# C31-700 mini client randomly won't turn on properly



## Tom Servo (Mar 7, 2007)

I seem to have a rather annoying issue with my Genie mini bedroom client. At random, it won't turn on properly. As in, it powers on and the power+network lights come on, but I can't get a picture on the TV. Just "no signal" from the TV itself. The client responds to exactly one remote button press (the DirecTV logo flashes briefly) then after that it's completely locked up.

When I hit the red button to reset it, it will come on, go through all the setup and initialization checks on screen, then eventually go back its locked up, non-functioning state.

The only way to fix it that I've found so far is to go to the master Genie box and give it a red button reboot. The main box functions as it normally does, but says there are no remote clients. It won't find any clients when I try to update the settings.

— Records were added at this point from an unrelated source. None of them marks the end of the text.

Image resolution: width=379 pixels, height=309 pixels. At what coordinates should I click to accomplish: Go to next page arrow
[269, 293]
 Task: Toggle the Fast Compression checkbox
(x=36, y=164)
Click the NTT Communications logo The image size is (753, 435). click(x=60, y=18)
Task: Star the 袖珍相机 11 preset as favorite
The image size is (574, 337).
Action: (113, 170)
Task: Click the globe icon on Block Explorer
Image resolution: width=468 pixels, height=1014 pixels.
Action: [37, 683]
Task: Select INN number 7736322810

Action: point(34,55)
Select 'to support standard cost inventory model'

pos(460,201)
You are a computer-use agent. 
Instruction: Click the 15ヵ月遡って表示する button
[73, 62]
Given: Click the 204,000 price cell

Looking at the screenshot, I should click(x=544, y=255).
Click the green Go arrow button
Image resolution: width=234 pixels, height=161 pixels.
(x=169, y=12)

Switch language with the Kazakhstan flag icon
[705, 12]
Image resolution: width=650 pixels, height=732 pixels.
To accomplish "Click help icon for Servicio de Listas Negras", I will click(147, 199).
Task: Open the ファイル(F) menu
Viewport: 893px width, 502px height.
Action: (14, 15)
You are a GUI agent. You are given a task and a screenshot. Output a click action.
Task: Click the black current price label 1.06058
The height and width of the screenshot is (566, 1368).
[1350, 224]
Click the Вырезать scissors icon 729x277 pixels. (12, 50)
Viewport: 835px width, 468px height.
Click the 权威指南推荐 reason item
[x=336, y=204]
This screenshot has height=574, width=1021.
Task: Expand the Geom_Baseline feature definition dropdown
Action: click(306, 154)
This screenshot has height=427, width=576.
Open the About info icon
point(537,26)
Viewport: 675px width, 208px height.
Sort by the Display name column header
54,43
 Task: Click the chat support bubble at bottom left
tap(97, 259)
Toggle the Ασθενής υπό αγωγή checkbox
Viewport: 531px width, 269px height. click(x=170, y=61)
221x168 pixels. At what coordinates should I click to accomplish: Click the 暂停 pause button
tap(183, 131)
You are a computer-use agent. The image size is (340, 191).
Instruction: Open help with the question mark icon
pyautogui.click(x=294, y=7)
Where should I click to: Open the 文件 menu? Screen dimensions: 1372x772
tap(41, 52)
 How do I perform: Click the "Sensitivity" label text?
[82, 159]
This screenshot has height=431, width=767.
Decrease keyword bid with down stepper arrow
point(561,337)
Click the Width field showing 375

It sounds like the client box is defective but the fix is on the server side. Has any one else come across this, and is there a simpler fix than resetting everything? The RBR is not really an option if something is recording on the server, so it means there may be several hours of waiting before I can watch stuff on the client again. It's very annoying and naturally only seems to happen when I REALLY need to watch something else in the bedroom while the other box is in use_!_

Any advice would be greatly appreciated.


----------



## Bill Milford (Dec 17, 2006)

I have the exact same problem. Running current national release.


----------



## jimmie57 (Jun 26, 2010)

Have you tried using the TV remote and change the Input / Source and go back to where it is supposed to be and force a new HDMI Handshake ?


----------



## DB Stalker (Aug 22, 2013)

If its a handshake issue then you might be able to resolve it with a firmware update to your TV.
Otherwise, switching to component cable is your other option.
That is, of course if it IS a handshake issue.


----------



## Tom Servo (Mar 7, 2007)

Have you tried using the TV remote and change the Input / Source and go back to where it is supposed to be and force a new HDMI Handshake ?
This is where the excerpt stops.